What you should do:
Rewrite the listing from the line with "This screenshot has height=2400, width=1080." to the line with "click(x=22, y=23)", keeping every line, and offset each coordinate by adding -135 to it.

Data to use:
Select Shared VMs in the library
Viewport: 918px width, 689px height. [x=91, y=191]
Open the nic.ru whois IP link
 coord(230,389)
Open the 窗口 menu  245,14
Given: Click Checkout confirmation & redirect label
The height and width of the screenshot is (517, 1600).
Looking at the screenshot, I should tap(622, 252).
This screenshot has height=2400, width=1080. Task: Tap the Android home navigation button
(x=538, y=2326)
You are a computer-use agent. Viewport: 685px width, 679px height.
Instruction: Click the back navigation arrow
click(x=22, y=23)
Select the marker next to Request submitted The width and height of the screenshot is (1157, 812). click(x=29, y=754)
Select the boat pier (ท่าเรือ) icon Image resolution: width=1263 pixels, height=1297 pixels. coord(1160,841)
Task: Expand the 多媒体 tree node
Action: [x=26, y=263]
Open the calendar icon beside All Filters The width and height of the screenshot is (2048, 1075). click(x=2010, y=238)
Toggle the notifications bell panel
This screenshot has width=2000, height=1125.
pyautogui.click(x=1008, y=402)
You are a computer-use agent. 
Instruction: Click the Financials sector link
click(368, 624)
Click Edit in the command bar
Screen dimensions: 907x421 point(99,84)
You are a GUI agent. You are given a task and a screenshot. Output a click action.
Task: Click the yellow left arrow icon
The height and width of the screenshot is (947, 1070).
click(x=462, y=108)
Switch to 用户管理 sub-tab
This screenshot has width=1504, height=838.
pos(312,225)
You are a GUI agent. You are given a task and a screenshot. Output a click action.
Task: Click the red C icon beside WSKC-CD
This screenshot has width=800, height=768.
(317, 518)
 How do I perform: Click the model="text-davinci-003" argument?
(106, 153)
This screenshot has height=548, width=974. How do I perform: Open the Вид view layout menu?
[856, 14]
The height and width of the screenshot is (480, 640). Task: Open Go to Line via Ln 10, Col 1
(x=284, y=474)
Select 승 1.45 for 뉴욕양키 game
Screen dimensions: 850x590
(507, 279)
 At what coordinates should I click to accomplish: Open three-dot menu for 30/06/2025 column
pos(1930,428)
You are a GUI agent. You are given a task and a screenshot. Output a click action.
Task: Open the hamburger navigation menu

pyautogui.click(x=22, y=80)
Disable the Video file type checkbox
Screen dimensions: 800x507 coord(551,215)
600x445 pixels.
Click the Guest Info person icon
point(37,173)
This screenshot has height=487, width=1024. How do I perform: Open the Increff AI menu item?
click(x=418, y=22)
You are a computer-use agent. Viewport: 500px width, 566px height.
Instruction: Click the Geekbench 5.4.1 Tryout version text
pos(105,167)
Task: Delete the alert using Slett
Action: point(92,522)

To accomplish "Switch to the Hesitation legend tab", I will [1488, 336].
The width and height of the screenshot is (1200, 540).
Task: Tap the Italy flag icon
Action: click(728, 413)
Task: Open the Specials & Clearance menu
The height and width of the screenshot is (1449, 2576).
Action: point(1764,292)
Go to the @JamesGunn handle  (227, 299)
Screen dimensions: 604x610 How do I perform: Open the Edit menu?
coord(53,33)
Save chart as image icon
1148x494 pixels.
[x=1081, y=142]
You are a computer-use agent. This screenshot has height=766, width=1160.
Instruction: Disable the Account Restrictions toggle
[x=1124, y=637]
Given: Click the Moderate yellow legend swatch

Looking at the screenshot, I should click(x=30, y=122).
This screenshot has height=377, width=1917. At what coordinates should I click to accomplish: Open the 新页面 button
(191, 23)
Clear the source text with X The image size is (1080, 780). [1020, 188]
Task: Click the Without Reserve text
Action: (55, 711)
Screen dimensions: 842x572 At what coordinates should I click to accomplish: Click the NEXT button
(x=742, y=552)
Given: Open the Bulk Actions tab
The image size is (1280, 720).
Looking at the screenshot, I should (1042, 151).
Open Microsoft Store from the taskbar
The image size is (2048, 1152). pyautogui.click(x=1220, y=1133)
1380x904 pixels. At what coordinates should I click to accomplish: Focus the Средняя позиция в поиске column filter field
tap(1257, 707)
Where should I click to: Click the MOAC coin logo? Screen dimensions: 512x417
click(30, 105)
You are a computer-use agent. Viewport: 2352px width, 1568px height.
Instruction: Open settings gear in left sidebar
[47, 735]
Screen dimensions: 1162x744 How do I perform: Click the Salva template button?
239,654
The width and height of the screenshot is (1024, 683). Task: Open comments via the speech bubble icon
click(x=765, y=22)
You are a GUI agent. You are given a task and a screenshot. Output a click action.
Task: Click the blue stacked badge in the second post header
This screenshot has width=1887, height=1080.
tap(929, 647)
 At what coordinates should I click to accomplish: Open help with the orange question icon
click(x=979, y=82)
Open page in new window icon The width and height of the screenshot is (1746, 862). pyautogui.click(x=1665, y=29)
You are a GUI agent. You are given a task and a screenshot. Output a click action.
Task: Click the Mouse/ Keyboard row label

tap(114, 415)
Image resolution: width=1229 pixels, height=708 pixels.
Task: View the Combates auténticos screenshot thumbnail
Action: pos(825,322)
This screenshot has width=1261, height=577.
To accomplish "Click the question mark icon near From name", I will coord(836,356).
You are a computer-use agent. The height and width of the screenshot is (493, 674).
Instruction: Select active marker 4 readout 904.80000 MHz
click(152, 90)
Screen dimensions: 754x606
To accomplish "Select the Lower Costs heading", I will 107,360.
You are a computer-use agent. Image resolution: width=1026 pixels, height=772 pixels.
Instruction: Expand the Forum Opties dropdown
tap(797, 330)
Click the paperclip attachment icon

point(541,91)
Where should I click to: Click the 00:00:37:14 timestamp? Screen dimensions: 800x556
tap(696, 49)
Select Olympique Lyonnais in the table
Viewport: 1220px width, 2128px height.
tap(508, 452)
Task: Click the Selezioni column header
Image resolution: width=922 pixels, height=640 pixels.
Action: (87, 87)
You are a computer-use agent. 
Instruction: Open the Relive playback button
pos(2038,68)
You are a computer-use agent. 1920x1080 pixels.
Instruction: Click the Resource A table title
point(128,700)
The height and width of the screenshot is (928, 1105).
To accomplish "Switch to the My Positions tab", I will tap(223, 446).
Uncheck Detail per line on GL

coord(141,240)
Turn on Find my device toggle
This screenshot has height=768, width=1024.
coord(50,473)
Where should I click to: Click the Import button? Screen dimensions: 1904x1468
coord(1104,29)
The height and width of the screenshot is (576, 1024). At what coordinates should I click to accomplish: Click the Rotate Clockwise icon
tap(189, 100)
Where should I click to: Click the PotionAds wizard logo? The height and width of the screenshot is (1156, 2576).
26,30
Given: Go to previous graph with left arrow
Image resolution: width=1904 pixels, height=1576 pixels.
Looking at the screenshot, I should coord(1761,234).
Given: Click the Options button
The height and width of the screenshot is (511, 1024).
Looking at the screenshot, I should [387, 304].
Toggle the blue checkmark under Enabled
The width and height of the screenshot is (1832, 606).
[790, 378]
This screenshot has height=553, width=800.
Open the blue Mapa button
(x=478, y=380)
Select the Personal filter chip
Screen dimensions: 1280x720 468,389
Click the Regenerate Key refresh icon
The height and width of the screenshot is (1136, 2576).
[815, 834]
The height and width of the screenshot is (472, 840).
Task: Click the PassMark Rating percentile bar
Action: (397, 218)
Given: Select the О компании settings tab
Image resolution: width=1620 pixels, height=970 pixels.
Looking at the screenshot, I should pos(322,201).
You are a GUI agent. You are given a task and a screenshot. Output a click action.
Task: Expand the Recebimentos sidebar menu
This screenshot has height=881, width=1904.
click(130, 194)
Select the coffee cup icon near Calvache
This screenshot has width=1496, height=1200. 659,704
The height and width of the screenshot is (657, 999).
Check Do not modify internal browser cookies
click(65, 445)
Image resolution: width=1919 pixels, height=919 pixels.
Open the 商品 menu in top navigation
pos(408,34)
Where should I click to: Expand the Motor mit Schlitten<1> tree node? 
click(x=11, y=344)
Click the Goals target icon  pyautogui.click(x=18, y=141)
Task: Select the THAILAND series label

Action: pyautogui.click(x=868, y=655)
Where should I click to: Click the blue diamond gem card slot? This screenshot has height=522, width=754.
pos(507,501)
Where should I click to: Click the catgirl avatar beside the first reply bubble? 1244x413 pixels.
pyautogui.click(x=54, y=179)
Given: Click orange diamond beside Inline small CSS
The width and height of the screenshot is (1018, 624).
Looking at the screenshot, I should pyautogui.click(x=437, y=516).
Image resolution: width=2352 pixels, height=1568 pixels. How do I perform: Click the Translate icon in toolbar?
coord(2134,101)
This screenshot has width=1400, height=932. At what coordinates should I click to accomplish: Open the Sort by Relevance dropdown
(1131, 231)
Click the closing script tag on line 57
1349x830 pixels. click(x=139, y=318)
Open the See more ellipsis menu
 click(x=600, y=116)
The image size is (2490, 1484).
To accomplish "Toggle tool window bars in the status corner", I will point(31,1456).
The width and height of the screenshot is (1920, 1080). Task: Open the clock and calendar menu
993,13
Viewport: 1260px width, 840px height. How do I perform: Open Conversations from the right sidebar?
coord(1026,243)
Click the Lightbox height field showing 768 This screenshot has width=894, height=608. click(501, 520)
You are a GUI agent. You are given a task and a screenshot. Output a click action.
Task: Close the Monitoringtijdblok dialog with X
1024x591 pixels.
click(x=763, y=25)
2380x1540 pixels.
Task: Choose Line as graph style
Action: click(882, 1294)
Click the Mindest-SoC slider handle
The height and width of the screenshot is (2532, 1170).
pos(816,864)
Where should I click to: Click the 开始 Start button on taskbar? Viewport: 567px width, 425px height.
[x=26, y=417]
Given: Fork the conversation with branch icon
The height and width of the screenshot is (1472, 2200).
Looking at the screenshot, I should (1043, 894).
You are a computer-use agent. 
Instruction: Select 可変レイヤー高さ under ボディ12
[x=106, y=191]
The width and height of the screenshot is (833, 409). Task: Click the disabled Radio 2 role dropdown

Result of the task:
This screenshot has height=2400, width=1080. Task: Tap the Android home navigation button
(x=403, y=2191)
You are a computer-use agent. Viewport: 685px width, 679px height.
Instruction: Click the back navigation arrow
click(x=-113, y=-112)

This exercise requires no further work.